Humans seem to have this need to categorize and to label things so we can point to it and say ‘yes, that’s it, that’s exactly what this is.’ We create words or we use words to describe things to help better understand certain things. I don’t think this is necessarily bad in a sense but I think if we start depending on these labels and words and essentially our language that we miss the very thing that it is actually.
Notice the words that we describe to God: omniscient, omnipresent, omnibenevolent etc. Where do we see any of these words in the scriptures in which we use to prove these terms? Why do we need to coin these terms for God and treat them like they are the most important things that we all agree with to understand who God is? I’m not saying that these definitions of God aren’t true; but I am saying that if we hold so tightly to these terms that we could very well miss out on other things about God. If God asks a question, because we have the concept of omniscience engrained in our minds, we automatically assume that God is asking it for our benefit or to ‘teach us something.’ What if that’s not the entire case? What if God asks a question for his benefit? Are those such heretical claims to make or are we just so comfortable now with our terms that we are completely unable to look outside of them for truth.
The same thing happens I notice with the bible. We coin terms to the bible such as inerrant, infallible etc. Terms that are never actually found in the bible but terms that people would argue to the death too. It’s interesting that when I challenge a term like ‘inerrant’ red flags and red faces fly up because all of sudden we are touching on something that doesn’t need to be expanded or understood anymore. We have our ideas and concepts about what the bible is and we don’t want to question them anymore, probe them, or try to understand them.
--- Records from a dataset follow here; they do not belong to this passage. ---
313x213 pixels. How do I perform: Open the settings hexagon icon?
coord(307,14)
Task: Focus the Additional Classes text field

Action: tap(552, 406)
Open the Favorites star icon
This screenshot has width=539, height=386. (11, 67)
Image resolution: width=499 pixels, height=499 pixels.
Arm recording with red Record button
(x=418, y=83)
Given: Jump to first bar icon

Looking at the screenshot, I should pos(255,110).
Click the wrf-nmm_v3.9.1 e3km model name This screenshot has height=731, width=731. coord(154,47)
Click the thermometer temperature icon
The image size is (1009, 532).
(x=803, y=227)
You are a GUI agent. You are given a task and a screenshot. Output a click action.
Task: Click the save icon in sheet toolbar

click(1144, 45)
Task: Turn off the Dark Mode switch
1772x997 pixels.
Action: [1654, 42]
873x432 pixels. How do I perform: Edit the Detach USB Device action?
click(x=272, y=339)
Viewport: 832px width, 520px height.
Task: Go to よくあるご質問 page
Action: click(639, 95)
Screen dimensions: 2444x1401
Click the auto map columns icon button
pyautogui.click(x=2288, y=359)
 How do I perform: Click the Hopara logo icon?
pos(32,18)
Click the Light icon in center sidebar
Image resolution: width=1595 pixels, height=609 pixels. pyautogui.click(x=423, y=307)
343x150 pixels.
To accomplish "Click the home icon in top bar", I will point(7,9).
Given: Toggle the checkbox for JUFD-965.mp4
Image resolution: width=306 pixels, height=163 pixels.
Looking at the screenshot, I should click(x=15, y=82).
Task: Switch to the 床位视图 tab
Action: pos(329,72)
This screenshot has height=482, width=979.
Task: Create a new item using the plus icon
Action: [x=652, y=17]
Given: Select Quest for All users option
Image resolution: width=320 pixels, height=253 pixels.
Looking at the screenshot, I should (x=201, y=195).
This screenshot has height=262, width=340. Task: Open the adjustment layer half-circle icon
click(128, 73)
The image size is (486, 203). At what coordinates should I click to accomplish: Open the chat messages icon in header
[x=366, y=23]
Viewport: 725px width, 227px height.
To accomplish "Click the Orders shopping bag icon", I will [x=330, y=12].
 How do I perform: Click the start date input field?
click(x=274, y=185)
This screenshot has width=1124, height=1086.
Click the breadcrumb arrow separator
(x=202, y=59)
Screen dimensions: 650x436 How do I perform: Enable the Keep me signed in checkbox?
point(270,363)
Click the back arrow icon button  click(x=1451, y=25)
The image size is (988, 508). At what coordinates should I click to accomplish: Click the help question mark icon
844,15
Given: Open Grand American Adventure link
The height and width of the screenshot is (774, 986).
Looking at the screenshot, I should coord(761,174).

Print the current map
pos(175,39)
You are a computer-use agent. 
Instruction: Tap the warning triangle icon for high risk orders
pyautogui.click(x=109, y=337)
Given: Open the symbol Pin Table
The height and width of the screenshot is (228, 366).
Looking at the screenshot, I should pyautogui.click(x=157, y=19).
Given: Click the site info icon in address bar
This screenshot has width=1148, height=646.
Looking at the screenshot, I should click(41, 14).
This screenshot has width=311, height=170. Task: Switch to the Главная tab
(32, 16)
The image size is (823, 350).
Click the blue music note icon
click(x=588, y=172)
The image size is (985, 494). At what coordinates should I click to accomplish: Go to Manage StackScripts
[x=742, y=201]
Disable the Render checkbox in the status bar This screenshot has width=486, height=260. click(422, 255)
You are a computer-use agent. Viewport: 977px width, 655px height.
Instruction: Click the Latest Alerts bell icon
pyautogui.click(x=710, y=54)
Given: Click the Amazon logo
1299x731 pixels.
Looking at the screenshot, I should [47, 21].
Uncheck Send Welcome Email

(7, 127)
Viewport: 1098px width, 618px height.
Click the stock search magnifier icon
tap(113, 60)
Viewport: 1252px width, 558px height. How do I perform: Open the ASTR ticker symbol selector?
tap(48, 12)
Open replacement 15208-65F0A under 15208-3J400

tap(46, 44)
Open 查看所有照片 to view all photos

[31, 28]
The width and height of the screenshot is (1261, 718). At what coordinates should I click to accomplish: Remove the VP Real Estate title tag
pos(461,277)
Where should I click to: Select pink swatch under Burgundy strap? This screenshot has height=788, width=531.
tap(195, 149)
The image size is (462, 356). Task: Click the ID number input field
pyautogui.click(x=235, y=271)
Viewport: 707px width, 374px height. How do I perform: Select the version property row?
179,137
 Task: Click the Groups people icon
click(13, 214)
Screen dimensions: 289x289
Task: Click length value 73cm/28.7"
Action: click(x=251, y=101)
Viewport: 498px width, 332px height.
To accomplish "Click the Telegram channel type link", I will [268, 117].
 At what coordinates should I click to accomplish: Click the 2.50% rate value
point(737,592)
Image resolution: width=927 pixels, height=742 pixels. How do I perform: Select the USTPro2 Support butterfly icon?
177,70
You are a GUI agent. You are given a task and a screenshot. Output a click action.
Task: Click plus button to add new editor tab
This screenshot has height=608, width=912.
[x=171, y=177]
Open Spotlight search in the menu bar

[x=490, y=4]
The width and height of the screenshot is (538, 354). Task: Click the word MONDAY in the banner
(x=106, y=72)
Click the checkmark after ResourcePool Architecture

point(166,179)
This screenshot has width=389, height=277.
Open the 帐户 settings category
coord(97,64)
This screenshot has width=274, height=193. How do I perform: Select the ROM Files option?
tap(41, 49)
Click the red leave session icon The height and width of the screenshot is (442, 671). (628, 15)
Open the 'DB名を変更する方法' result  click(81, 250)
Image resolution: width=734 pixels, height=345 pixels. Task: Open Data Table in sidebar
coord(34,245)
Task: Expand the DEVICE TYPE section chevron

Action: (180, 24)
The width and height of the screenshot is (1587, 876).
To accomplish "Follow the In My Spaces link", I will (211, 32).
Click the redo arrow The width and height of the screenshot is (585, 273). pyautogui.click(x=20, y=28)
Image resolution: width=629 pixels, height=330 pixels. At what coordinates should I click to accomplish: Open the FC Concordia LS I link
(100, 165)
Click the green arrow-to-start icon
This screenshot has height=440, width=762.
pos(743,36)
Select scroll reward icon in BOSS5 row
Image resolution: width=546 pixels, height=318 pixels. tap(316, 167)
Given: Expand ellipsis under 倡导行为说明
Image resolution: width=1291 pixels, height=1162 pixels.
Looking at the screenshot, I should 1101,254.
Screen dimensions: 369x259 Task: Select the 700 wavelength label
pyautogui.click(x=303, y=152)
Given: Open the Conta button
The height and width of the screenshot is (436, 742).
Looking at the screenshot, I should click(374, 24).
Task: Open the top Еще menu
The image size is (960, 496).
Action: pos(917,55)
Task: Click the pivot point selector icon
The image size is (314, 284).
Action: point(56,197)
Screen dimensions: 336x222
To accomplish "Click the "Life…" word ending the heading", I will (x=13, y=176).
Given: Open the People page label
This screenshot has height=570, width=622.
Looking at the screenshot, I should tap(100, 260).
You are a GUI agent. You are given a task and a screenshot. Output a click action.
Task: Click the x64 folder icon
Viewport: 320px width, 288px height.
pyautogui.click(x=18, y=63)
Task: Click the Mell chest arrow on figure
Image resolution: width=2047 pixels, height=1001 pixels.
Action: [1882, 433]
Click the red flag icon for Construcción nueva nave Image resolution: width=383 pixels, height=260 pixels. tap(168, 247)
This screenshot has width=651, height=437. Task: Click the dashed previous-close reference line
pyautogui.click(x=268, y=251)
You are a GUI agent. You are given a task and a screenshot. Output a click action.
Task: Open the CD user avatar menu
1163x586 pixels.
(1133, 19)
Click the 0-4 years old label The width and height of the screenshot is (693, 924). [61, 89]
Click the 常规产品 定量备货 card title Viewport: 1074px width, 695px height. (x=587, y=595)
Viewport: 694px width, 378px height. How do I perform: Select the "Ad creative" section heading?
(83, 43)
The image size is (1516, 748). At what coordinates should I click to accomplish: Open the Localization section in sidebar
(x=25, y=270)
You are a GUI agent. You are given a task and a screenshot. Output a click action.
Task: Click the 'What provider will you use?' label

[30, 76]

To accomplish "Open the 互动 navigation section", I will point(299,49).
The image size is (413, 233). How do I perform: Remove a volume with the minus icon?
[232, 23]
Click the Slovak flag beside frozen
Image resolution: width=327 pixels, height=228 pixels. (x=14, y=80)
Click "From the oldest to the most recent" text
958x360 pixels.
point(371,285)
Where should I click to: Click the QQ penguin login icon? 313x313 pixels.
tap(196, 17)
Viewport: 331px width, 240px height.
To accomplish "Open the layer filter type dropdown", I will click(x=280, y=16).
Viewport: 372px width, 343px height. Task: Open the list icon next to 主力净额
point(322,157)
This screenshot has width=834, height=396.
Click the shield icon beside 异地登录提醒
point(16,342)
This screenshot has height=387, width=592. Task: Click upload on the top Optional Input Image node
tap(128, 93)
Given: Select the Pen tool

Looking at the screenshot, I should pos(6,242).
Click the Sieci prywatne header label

Take it by faith and let’s be on our way with a more productive conversation. Unfortunately I think that we latched on to these terms way to tightly and they cause us to fight for the term instead of what is actually worth fighting for. It’s interesting that we fight for inerrancy for something that we don’t actually have copies of or that don’t actually exist in our hands. We can’t fight for inerrancy of English scriptures, that wouldn’t make sense. We can’t fight for the Hebrew or Greek copy manuscripts either because there are differences in so many. All we can really fight for are the original manuscripts that came from the author and unfortunately, we don’t have one single one.
While definitions aren’t bad by themselves I think we need to be careful that we don’t base our faith on them. I don’t really know what that looks like but I know that it can’t be that beneficial to base our faith on omniscience, omnipresence, Trinitarian theology, eternal security, the rapture, infallibility, inerrancy and all these other fancy terms that we come up with to describe what we believe. By holding tightly on to these terms we slowly begin to grow stale and we are afraid of anything outside of them. Hopefully we can discover a faith that uses these terms to help better understand itself and not to define itself.